On the train home I started reading my book. I took a break and looked at the flier…a class on tarot offered by the author of the book I bought! To top it off, there was a class that following Adventure Wednesday…
It hadn’t been common knowledge about my fascination with tarot cards. Most people pass it off as one of those things Scorpios do (my astrological sign). Back when I attended these classes, I posted different things on Face Book to cover what I was really doing. One of these posts was actually pretty close to the truth – I had said I was learning about parades in the Renaissance. This teacher/author teaches tarot more as a study in art history- medieval to renaissance and even including how Leonardo DaVinci influenced Triomphes (trump cards) through religious parades.
I had such fun learning history this way that some regrets came up: If only my college Renaissance art history class had been like this instead of a hundred similar Madonna and Child gold paintings; or if only my high school psych class focused more on Jungian symbolism – I may have paid more attention. Then again, instead of regrets I decided to be happy this showed up as adventures on Wednesdays!
Be The Fool
Learning history in this off beat way really was what Adventure Wednesday is all about for me…to be surprised by what shows up. In learning the colorful history of the cards, as well as how to read them, I learned something bigger. To trust my intuition. That even if I’m not 100% right, it’s ok because there is much I don’t know and the cards can’t (some say won’t) tell me. But I find my truths while remembering others have their interpretations, their perspectives.

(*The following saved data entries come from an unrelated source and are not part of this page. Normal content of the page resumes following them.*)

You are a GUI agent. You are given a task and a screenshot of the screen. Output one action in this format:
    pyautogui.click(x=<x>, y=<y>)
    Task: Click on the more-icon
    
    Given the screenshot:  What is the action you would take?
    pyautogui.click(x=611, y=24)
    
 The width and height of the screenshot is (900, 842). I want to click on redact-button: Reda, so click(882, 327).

I still have that little business card, the miniature tarot card. It’s the Fool. At the beginning of his journey, stepping off the cliff, carrying his tools in a little sack on a stick over his shoulder. Reminding me it’s ok to take a leap of faith into the unknown and leave the big baggage behind.
Have you ever had a tarot card reading? Does the thought of this type if insight ‘scare’ you – and then maybe inspire you to try it to overcome that fear? What about the next step of learning how to read these type of cards?